Throwback Thursday: When Not Everyone Liked the Citgo Sign

With the Red Sox in the playoffs, we revisit a debate on the Boston Globe opinion page over the now-iconic landmark.

It being Red Sox playoff season, what better occasion to revisit a time when the Kenmore Square Citgo Sign’s status as a cultural icon was somewhat less universally acknowledged.

The sign has existed in some form since 1940, though it was the “Cities Service” sign until 1965, when the company rebranded with a zippier name. In October of 1976, a disgruntled Red Line rider set off a weeks-long debate in the Letter to the Editor section of the Boston Globe. On September 24, Helen Kirby of Southborough wrote (subscription required) to the newspaper:

For years I adored the ride across the Charles, both in and out of Boston. The one blight on that wonderful landscape was THAT (CITGO) SIGN, blinking, expanding, retracting. During the short-lived power cutback, it was turned off. What a delight not to see it winking at me.

Can we start a campaign to get it turned off permanently?

But even then, the Citgo sign had its fans, and through the month of October, they wrote to the paper with equally strong opinions. (Kirby had the occasional disgruntled supporter, too.) Walter Guertin of Belmont wrote:

As one who had to learn the streets of Boston through trial and error (mostly error), I remember that the Citgo sign at Kenmore Square was my savior on more than one occasion. It’s Boston’s very own ‘North Star.’ Keep the sign!

One of the defenders established that even by 1966, just one year after the sign made its modern debut, it had already earned a place in the hearts of some Boston residents. Warren Thayer of Amesbury’s letter is one for the ages. He wrote:

I don’t know how long it has been there, but 10 years ago The Sign was already a legend—at least at BU. The highest status on campus went to those with top-floor, end rooms at Myles Standish Hall so they had an unobstructed view. If things were really bad, they had the inner peace of knowing that they could always relax, get stoned and watch The Sign all night. All this while we underlings on the lower floors actually put in for room transfers …

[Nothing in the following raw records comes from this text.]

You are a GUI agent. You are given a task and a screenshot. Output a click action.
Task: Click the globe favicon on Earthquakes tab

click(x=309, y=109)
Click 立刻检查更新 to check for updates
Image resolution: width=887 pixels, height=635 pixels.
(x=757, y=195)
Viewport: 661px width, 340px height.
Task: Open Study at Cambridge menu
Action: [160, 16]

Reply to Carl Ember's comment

Given its soothing powers over BU undergrads, it’s no wonder that in 1983 when Citgo threatened to take the sign down—the governor had forced it to shut its lights off in 1979 as a symbol of energy conservation—Boston rallied to its side, urging the Landmarks Commission to save it. The Boston Globe editors were among its defenders. Having read those many letters years earlier, they wrote that the sign “has been an important reference point, emotionally and geographically, for many Bostonians.”

Though the Commission didn’t act, Citgo heard the cry, repaired and relit the sign. Decades later, it probably still gets the occasional grumble from aestheticians and environmentalists, but it has also made its way onto enough postcards and Buzzfeed lists that we imagine its here to stay.